* _Given instruction_
Print the entries between the lines holding "Given: Click the export dashboard icon" and "pyautogui.click(x=21, y=156)", inclusive, repeating those lines exactly as they stand.

* _Dataset items_
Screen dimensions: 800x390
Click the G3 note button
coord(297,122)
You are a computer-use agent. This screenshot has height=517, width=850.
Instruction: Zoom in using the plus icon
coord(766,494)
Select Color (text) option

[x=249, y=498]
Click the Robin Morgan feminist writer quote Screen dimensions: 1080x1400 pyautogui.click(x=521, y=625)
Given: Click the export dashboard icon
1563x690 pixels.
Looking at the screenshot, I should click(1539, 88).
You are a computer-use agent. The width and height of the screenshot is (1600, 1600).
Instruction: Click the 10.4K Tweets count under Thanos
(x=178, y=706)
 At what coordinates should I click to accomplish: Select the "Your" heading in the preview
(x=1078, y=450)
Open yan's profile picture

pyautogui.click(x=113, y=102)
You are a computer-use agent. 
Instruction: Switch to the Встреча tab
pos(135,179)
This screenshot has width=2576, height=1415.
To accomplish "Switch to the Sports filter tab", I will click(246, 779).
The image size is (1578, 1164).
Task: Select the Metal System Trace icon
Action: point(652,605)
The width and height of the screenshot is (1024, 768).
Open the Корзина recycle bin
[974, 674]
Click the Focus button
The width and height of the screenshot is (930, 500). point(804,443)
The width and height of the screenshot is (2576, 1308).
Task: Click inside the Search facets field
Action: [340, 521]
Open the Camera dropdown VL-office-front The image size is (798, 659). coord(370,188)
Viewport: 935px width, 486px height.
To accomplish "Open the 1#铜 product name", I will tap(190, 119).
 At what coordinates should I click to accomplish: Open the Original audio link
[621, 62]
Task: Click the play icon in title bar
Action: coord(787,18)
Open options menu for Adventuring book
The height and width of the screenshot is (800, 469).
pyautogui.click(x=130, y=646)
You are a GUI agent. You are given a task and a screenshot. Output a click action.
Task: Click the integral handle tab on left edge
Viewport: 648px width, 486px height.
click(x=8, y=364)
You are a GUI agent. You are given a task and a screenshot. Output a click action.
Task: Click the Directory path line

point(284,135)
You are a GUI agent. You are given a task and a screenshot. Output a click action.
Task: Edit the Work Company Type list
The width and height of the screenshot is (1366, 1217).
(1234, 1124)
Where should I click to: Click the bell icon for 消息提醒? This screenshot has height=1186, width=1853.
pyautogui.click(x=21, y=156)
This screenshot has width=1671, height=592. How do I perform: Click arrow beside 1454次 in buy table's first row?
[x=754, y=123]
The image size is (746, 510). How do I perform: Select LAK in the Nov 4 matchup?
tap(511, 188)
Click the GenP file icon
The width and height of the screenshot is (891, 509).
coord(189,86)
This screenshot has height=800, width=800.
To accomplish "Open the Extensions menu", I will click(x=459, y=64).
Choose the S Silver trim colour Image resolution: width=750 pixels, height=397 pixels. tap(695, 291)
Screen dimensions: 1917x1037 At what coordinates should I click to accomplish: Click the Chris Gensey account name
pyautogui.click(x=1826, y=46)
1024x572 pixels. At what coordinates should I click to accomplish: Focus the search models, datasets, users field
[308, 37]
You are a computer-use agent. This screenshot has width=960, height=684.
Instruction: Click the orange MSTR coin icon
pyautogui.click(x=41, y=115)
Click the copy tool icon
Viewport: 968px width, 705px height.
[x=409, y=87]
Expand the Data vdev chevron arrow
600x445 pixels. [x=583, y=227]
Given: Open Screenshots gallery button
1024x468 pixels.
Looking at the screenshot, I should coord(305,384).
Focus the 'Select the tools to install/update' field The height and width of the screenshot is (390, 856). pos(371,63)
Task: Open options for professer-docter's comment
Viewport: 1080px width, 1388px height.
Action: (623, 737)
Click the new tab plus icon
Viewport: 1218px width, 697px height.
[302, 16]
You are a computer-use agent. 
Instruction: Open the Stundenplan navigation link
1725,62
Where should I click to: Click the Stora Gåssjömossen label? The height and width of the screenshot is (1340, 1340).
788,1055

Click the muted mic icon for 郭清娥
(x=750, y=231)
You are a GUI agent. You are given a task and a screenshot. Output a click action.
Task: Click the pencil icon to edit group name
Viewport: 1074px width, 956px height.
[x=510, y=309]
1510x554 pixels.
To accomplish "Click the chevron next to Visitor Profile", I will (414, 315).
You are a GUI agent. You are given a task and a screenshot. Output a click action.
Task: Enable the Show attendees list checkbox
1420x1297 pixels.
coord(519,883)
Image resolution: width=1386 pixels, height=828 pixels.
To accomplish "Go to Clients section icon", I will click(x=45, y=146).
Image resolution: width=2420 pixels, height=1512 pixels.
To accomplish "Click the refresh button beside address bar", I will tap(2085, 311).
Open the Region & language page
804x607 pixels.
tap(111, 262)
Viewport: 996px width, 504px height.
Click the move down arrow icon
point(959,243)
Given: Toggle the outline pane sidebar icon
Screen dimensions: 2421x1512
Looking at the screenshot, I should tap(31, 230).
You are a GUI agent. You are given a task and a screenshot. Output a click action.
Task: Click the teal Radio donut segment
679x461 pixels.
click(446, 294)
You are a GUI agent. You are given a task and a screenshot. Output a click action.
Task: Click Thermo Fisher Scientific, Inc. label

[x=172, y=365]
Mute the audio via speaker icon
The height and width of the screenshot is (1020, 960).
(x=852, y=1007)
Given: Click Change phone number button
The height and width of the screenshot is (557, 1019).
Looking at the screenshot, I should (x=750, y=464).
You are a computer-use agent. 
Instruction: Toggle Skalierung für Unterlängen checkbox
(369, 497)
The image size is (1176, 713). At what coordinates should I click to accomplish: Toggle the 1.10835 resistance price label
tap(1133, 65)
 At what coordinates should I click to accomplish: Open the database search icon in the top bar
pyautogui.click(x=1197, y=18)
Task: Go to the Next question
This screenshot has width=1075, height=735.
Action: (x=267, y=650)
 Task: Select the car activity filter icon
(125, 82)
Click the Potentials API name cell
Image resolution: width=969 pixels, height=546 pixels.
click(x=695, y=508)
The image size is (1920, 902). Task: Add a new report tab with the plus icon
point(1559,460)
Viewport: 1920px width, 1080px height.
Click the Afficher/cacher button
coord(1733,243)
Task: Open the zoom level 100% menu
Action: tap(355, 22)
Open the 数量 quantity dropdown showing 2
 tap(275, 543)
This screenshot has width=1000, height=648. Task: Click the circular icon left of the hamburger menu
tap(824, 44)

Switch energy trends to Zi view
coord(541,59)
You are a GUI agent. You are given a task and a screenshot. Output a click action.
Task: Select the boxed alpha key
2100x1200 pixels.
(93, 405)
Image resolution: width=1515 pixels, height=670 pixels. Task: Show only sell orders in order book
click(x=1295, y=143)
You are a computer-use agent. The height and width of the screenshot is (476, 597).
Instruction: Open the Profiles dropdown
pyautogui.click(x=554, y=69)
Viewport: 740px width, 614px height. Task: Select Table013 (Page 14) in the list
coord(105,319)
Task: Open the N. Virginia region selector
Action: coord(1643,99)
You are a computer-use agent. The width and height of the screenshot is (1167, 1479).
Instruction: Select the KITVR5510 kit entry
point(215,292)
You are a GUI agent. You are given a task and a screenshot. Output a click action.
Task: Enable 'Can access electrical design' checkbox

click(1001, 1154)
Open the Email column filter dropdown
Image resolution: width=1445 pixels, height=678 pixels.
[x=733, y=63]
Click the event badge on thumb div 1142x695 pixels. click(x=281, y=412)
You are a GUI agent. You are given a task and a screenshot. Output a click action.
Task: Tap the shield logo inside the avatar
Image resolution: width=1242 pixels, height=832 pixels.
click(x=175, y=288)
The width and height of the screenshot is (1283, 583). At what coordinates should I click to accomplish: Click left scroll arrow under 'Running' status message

* _Exercise answer_
Given: Click the export dashboard icon
1563x690 pixels.
Looking at the screenshot, I should click(1539, 88).
You are a computer-use agent. The width and height of the screenshot is (1600, 1600).
Instruction: Click the 10.4K Tweets count under Thanos
(x=178, y=706)
 At what coordinates should I click to accomplish: Select the "Your" heading in the preview
(x=1078, y=450)
Open yan's profile picture

pyautogui.click(x=113, y=102)
You are a computer-use agent. 
Instruction: Switch to the Встреча tab
pos(135,179)
This screenshot has width=2576, height=1415.
To accomplish "Switch to the Sports filter tab", I will click(246, 779).
The image size is (1578, 1164).
Task: Select the Metal System Trace icon
Action: point(652,605)
The width and height of the screenshot is (1024, 768).
Open the Корзина recycle bin
[974, 674]
Click the Focus button
The width and height of the screenshot is (930, 500). point(804,443)
The width and height of the screenshot is (2576, 1308).
Task: Click inside the Search facets field
Action: [340, 521]
Open the Camera dropdown VL-office-front The image size is (798, 659). coord(370,188)
Viewport: 935px width, 486px height.
To accomplish "Open the 1#铜 product name", I will tap(190, 119).
 At what coordinates should I click to accomplish: Open the Original audio link
[621, 62]
Task: Click the play icon in title bar
Action: coord(787,18)
Open options menu for Adventuring book
The height and width of the screenshot is (800, 469).
pyautogui.click(x=130, y=646)
You are a GUI agent. You are given a task and a screenshot. Output a click action.
Task: Click the integral handle tab on left edge
Viewport: 648px width, 486px height.
click(x=8, y=364)
You are a GUI agent. You are given a task and a screenshot. Output a click action.
Task: Click the Directory path line

point(284,135)
You are a GUI agent. You are given a task and a screenshot. Output a click action.
Task: Edit the Work Company Type list
The width and height of the screenshot is (1366, 1217).
(1234, 1124)
Where should I click to: Click the bell icon for 消息提醒? This screenshot has height=1186, width=1853.
pyautogui.click(x=21, y=156)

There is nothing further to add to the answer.